# Vodafone übernimmt Unitymedia



## RyzA (9. Mai 2018)

*Vodafone übernimmt Unitymedia*

Hallo!


Vodefone scheint wohl Unitymedia zu übernehmen: Vodafone will Kabelanbieter Unitymedia ubernehmen - SPIEGEL ONLINE

Für Unitymediakunden, habe ich anderer Stelle gelesen, soll sich erstmal nichts ändern. Ich bin gespannt ob das langfristig eher Vor oder Nachteile hat.
Der Druck auf die Telekom scheint sich zu erhöhen. Vielleicht wirkt sich das ja langfristig positiv auf den Breitbandausbau und die Preise aus.
Ich schätze mal das  die Kartellbehörden den Deal genehmigen werden.


----------



## Saguya (9. Mai 2018)

*AW: Vodafone übernimmt Unitymedia*



Headcrash schrieb:


> Hallo!
> 
> 
> Vodefone scheint wohl Unitymedia zu übernehmen: Vodafone will Kabelanbieter Unitymedia ubernehmen - SPIEGEL ONLINE
> ...



Na ja, ab warten und tee trinken was die preise angeht. die haben dann jetzt ein monopol und keine wirklichen konkurrenz mehr auf dem DE markt.
Erst muss aber mal die EU zustimmen über die Fusion.


----------



## shadie (9. Mai 2018)

*AW: Vodafone übernimmt Unitymedia*

Für Unity Media brauche ich ja leider einen Kabelanschluss soweit ich informiert bin.
ist der in der Mietwohnung nicht vorhanden habe ich schon mal verloren.

Und bei einem Eigenheim oder Neubau müsste man eben diesen Anschluss noch mit einplanen in den Kosten oder nachrüsten.

Ich habe keinen Plan wie viel Umsatz Unity Media im Jahr macht,
kann daher nicht einschätzen ob die Übernahme nun wirklich Druck auf die T-Kom auswirken wird.

Festnetz/DSL Anschluss hat heutzutage eigentlich jede Wohnung.
Kabel....eher weniger, ich hatte bis jetzt noch nicht eine einzige.



Aber naja mal sehen


----------



## RyzA (9. Mai 2018)

*AW: Vodafone übernimmt Unitymedia*



Saguya schrieb:


> Na ja, ab warten und tee trinken was die preise angeht. die haben dann jetzt ein monopol und keine wirklichen konkurrenz mehr auf dem DE markt.

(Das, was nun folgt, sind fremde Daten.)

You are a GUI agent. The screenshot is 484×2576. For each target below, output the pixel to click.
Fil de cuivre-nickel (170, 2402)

Zumindest noch die Telekom. 




> Erst muss aber mal die EU zustimmen über die Fusion.


Ich denke das wird durchgewunken.


----------



## IICARUS (9. Mai 2018)

*AW: Vodafone übernimmt Unitymedia*

Die Preise werden aber besser wenn mehr Konkurrenz vorhanden ist, daher muss es am ende nicht unbedingt von Vorteil sein.


----------



## RyzA (9. Mai 2018)

*AW: Vodafone übernimmt Unitymedia*



IICARUS schrieb:


> Die Preise werden aber besser wenn mehr Konkurrenz vorhanden ist, daher muss es am ende nicht unbedingt von Vorteil sein.

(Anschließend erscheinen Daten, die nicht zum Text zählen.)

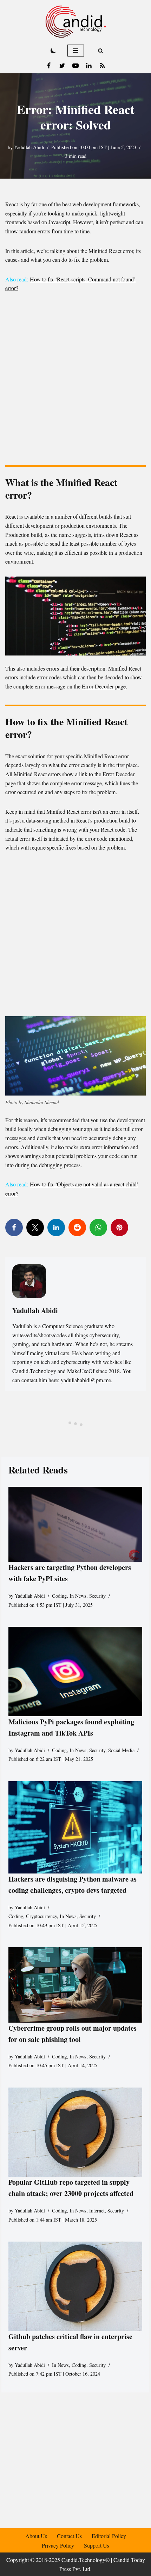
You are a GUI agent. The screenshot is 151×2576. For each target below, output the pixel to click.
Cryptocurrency (41, 1916)
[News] (102, 66)
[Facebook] (49, 66)
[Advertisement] (75, 381)
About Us (36, 2536)
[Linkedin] (89, 66)
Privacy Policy (58, 2545)
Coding (59, 1595)
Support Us (96, 2545)
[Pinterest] (119, 1227)
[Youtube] (75, 66)
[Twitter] (62, 66)
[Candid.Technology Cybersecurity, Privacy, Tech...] (75, 21)
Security (97, 1595)
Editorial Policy (109, 2536)
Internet (97, 2210)
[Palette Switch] (53, 50)
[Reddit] (77, 1227)
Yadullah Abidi (29, 147)
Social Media (121, 1750)
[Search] (100, 50)
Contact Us (69, 2536)
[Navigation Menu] (75, 50)
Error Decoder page (104, 686)
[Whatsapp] (98, 1227)
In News (78, 1595)
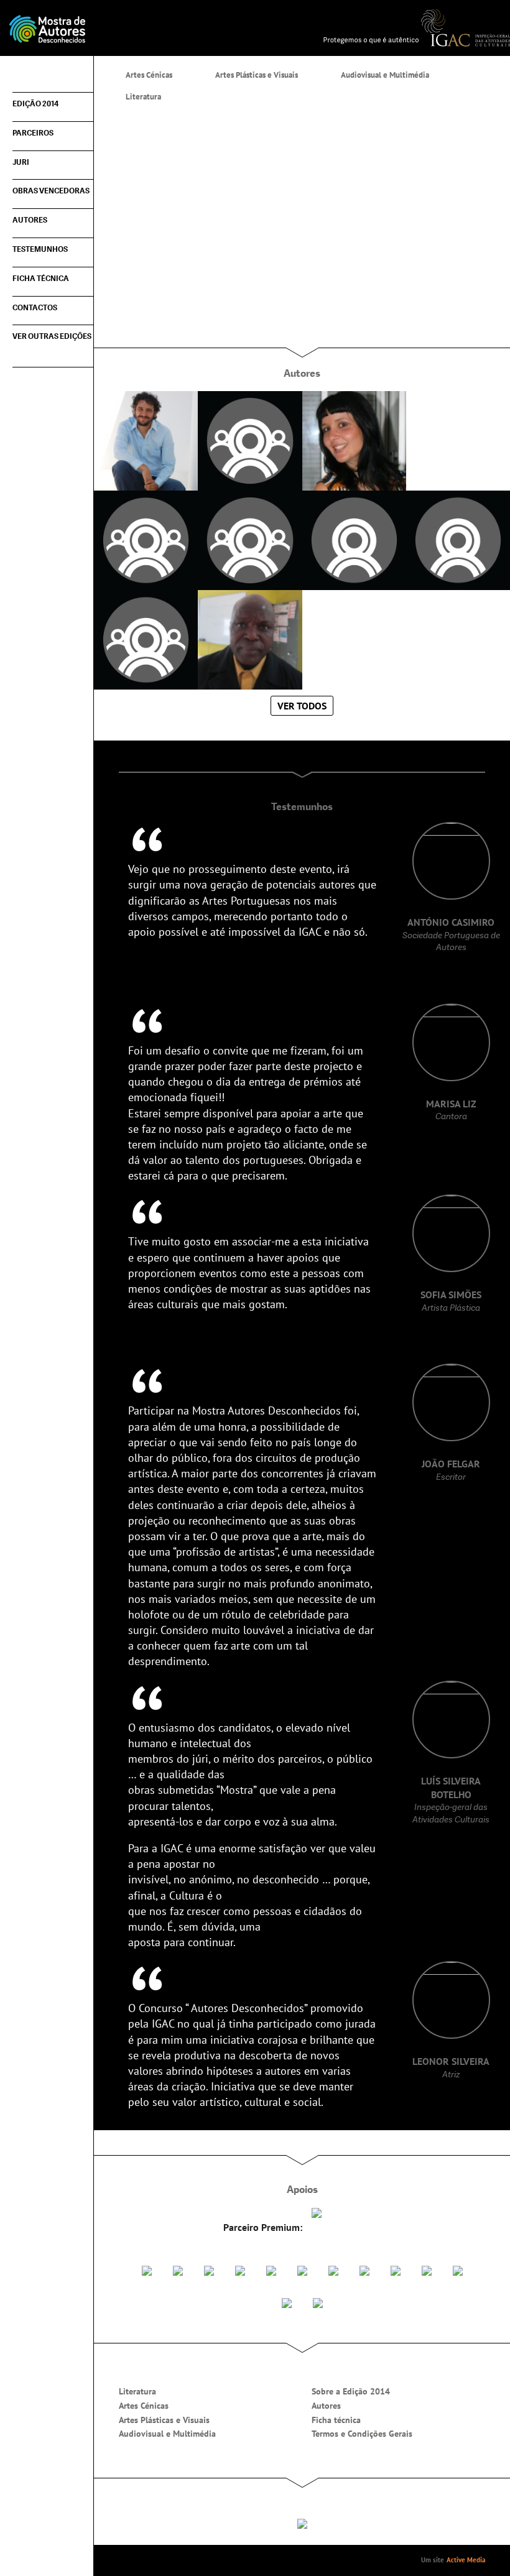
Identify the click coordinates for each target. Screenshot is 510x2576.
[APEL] (209, 2269)
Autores (29, 220)
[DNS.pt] (317, 2211)
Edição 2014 (35, 104)
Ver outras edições (51, 336)
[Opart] (318, 2302)
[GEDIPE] (271, 2269)
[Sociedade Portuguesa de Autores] (147, 2269)
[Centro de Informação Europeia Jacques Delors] (396, 2269)
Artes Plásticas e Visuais (164, 2420)
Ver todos (302, 705)
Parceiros (32, 133)
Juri (20, 162)
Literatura (137, 2391)
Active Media (466, 2559)
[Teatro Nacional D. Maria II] (427, 2269)
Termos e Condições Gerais (362, 2433)
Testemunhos (40, 249)
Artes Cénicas (144, 2405)
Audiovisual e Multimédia (167, 2433)
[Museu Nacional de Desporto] (364, 2269)
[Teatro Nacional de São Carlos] (287, 2302)
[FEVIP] (240, 2269)
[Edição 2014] (127, 27)
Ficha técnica (40, 279)
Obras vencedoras (51, 191)
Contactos (34, 308)
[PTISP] (333, 2269)
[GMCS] (302, 2269)
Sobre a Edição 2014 (351, 2391)
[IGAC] (416, 27)
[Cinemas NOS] (178, 2269)
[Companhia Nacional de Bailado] (458, 2269)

Es gibt auch nur zwei große CPU Hersteller auf dem Markt. Dennoch ist das P/L bei bestimmten Prozessoren sehr gut. Gerade bei AMD.


----------



## IICARUS (9. Mai 2018)

*AW: Vodafone übernimmt Unitymedia*

Das kannst du nicht mit vergleichen, warst du mit dabei als es damals nur die Telekom gab und wie die Preise und Leistungen schlagartig verbessert haben als noch andere mit im Monopol mitgemischt haben? Naja gut mit eigentlich egal, bin schon bei Vodafone und mein Vertrag und Preis passt soweit auch.


----------



## Shortgamer (9. Mai 2018)

*AW: Vodafone übernimmt Unitymedia*



Headcrash schrieb:


> Gerade bei AMD.


AMD muss auch keine Benutzungspauschale der Produktionstraßen an Intel zahlen.
Telekom lässt sich die Benutzung deren Netzes Geld kosten. 
Wo wird dies von Mitbewerbern wieder rein geholt? Beim Endkunden. 

Der Vergleich hinkt..


----------



## RyzA (9. Mai 2018)

*AW: Vodafone übernimmt Unitymedia*



Shortgamer schrieb:


> AMD muss auch keine Benutzungspauschale der Produktionstraßen an Intel zahlen.
> Telekom lässt sich die Benutzung deren Netzes Geld kosten.
> Wo wird dies von Mitbewerbern wieder rein geholt? Beim Endkunden.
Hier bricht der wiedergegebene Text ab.